Problem details:
Find every line in the records below that contains the word "agent", and copy each such line.

Stored items
++++

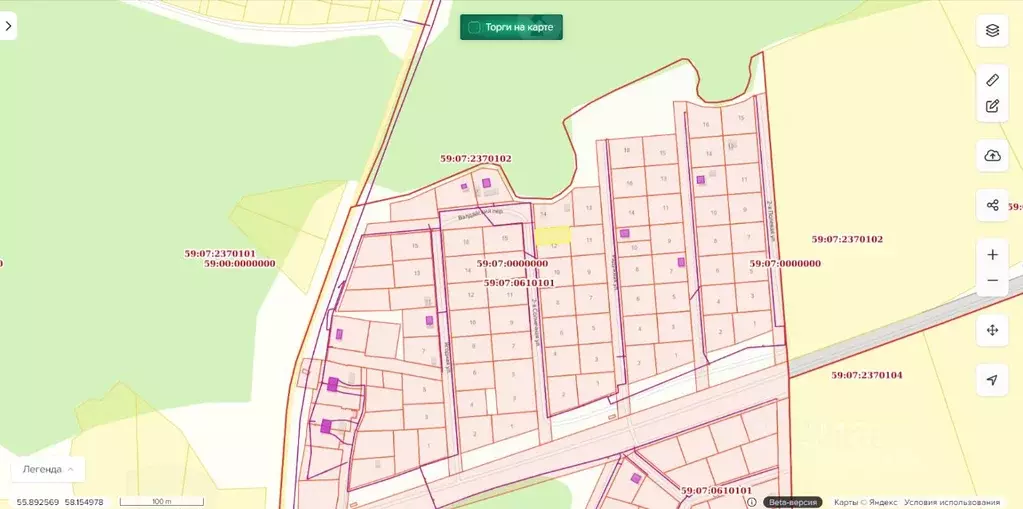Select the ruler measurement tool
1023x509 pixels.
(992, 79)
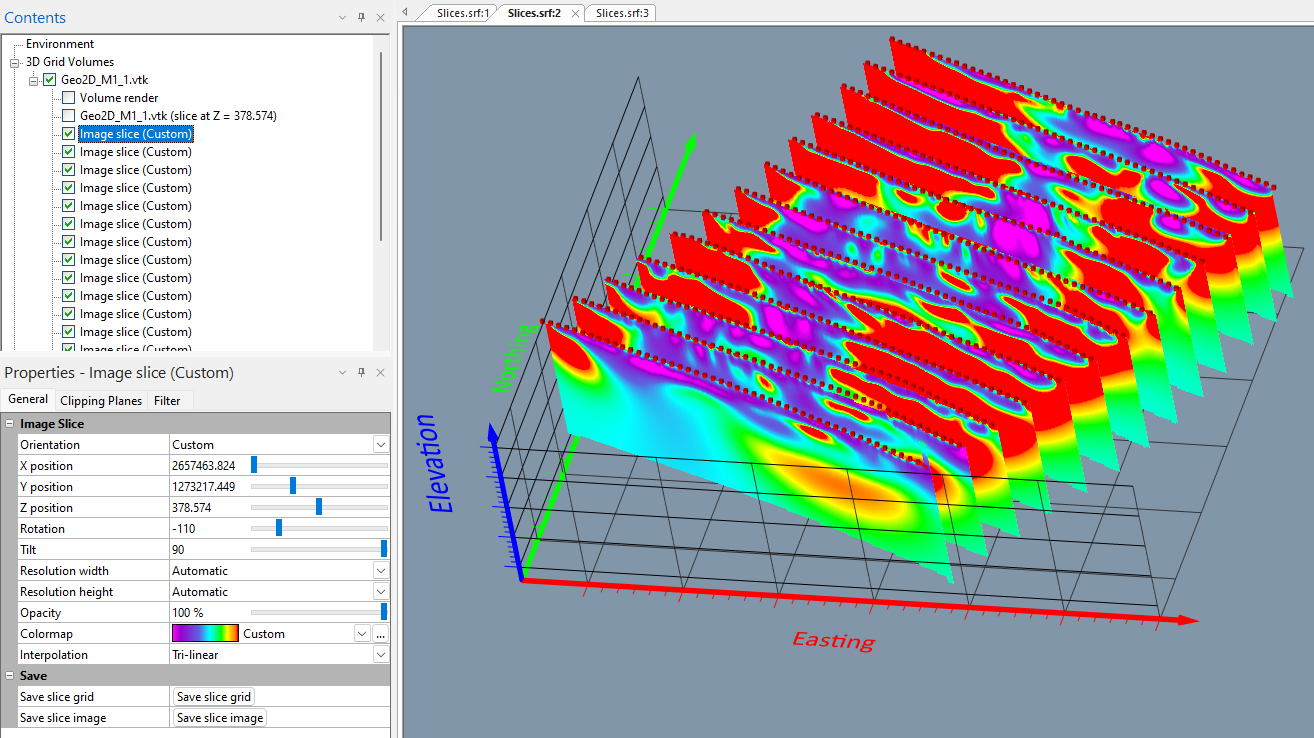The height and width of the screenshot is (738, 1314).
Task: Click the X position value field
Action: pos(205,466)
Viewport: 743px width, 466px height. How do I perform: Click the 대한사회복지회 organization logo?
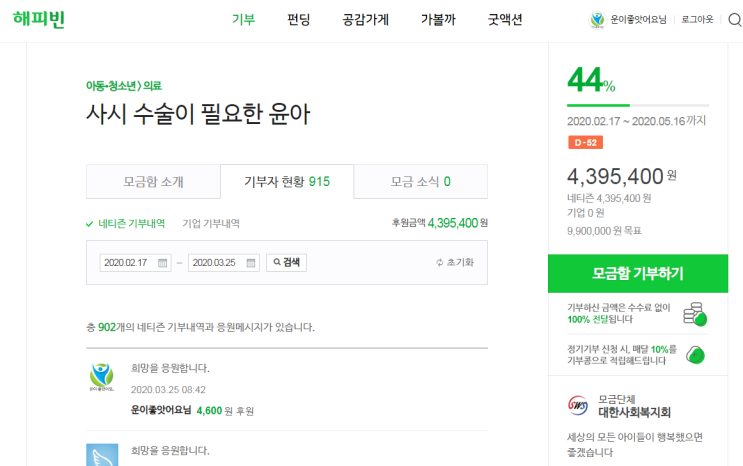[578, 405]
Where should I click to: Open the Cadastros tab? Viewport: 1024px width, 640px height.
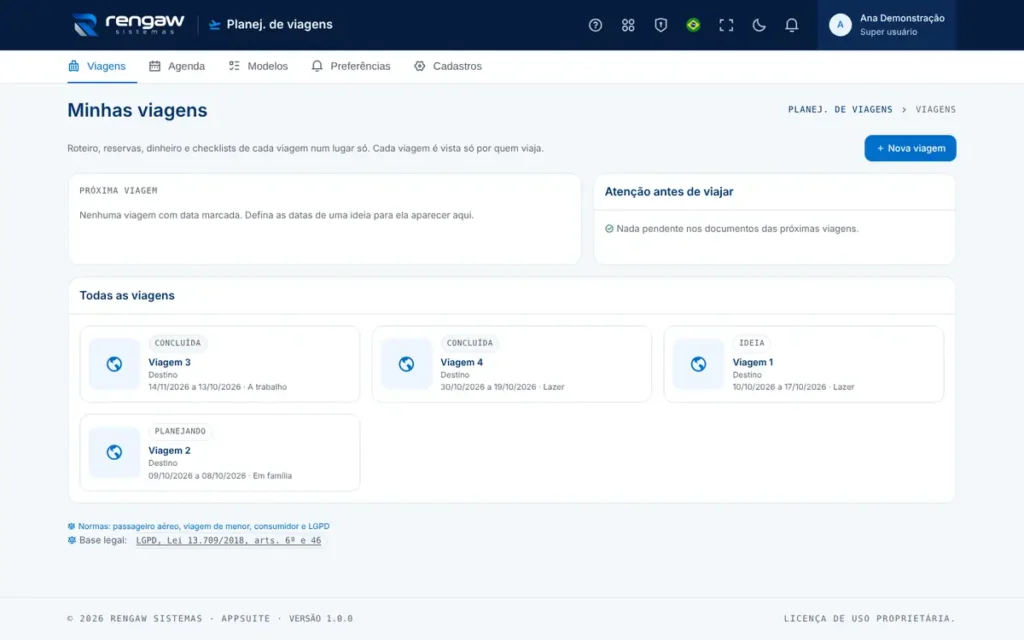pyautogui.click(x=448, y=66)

++++

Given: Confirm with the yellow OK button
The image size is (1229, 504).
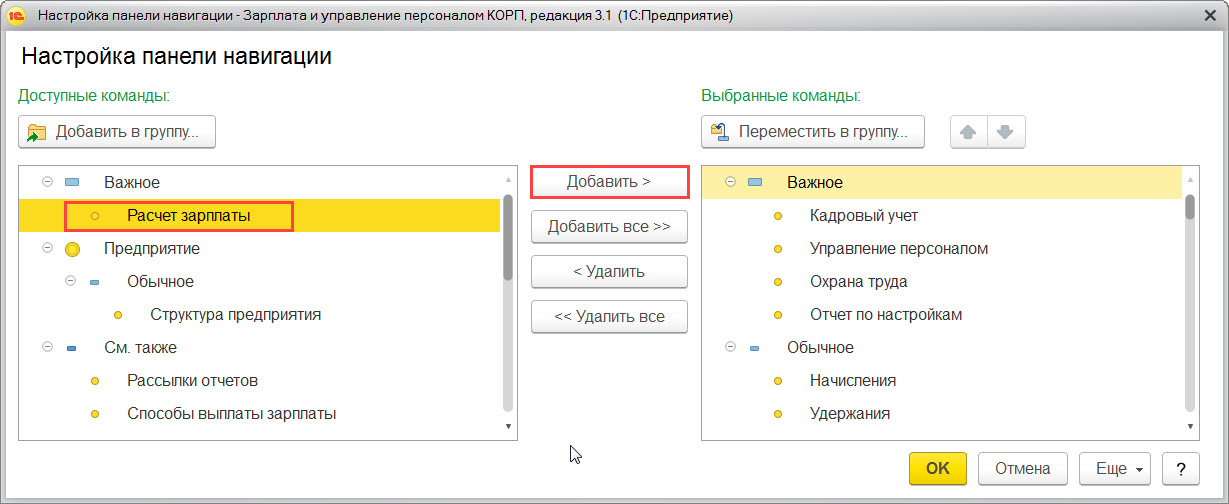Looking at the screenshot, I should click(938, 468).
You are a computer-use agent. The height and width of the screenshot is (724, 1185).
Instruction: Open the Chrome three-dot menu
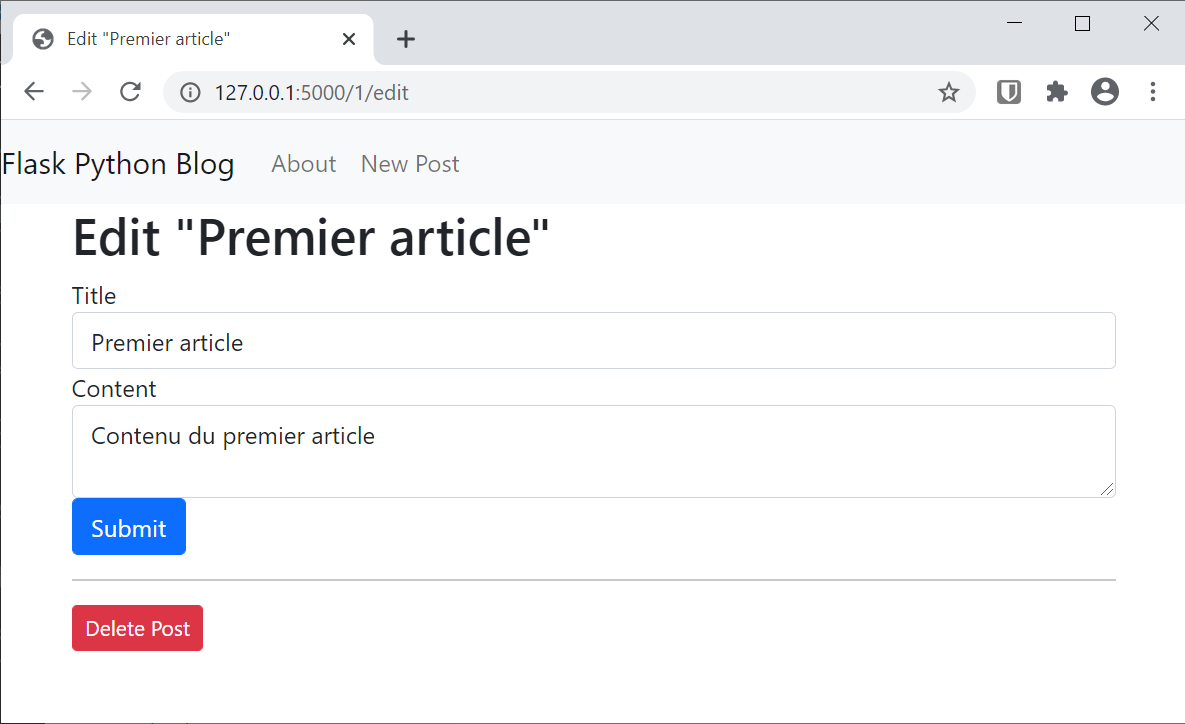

++++

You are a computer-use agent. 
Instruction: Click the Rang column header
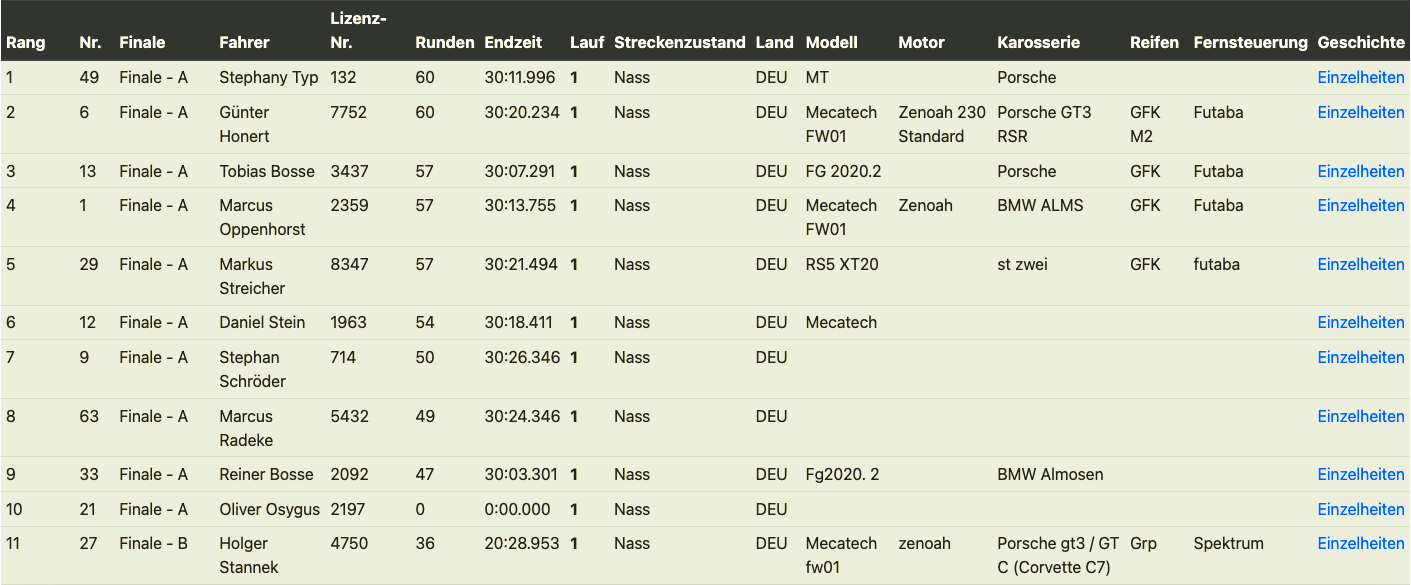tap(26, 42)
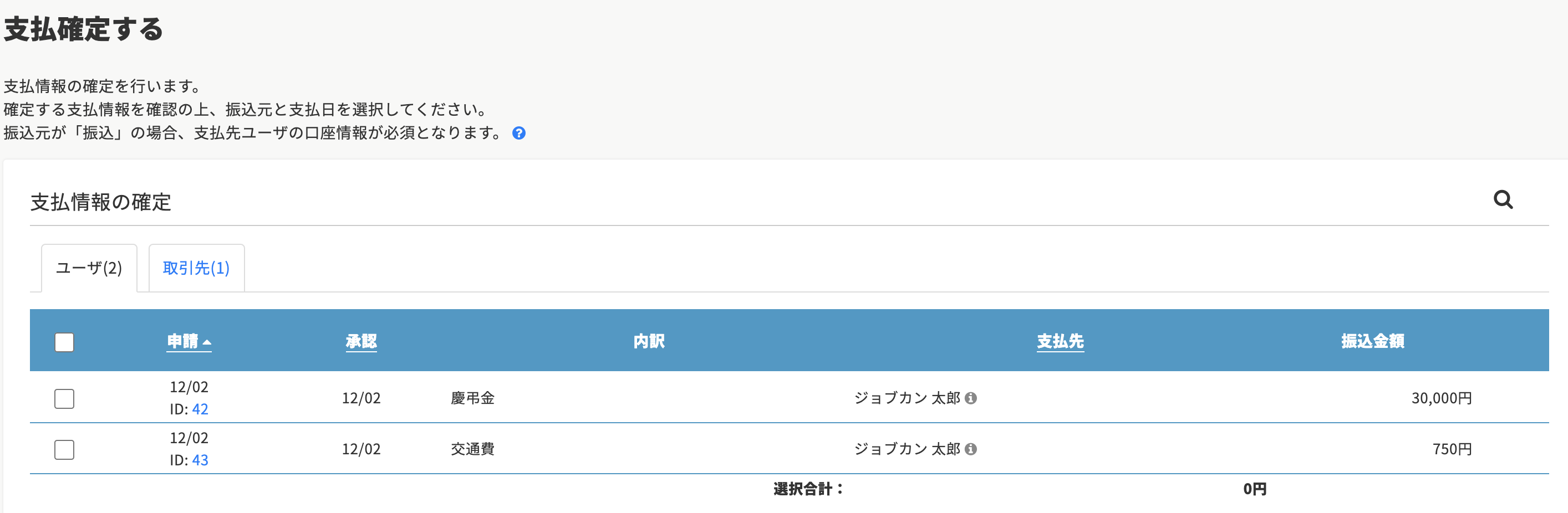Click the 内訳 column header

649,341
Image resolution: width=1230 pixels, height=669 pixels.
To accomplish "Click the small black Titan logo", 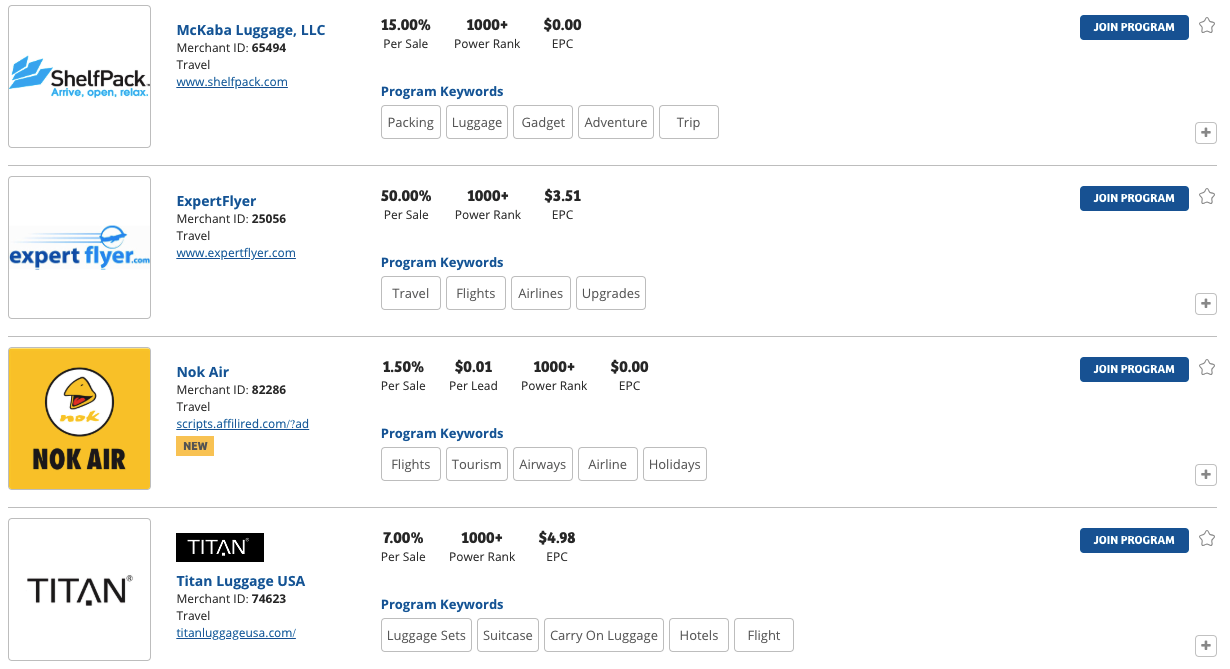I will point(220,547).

++++

Answer to this task:
You are a computer-use agent. The height and width of the screenshot is (724, 1185).
You are a computer-use agent. 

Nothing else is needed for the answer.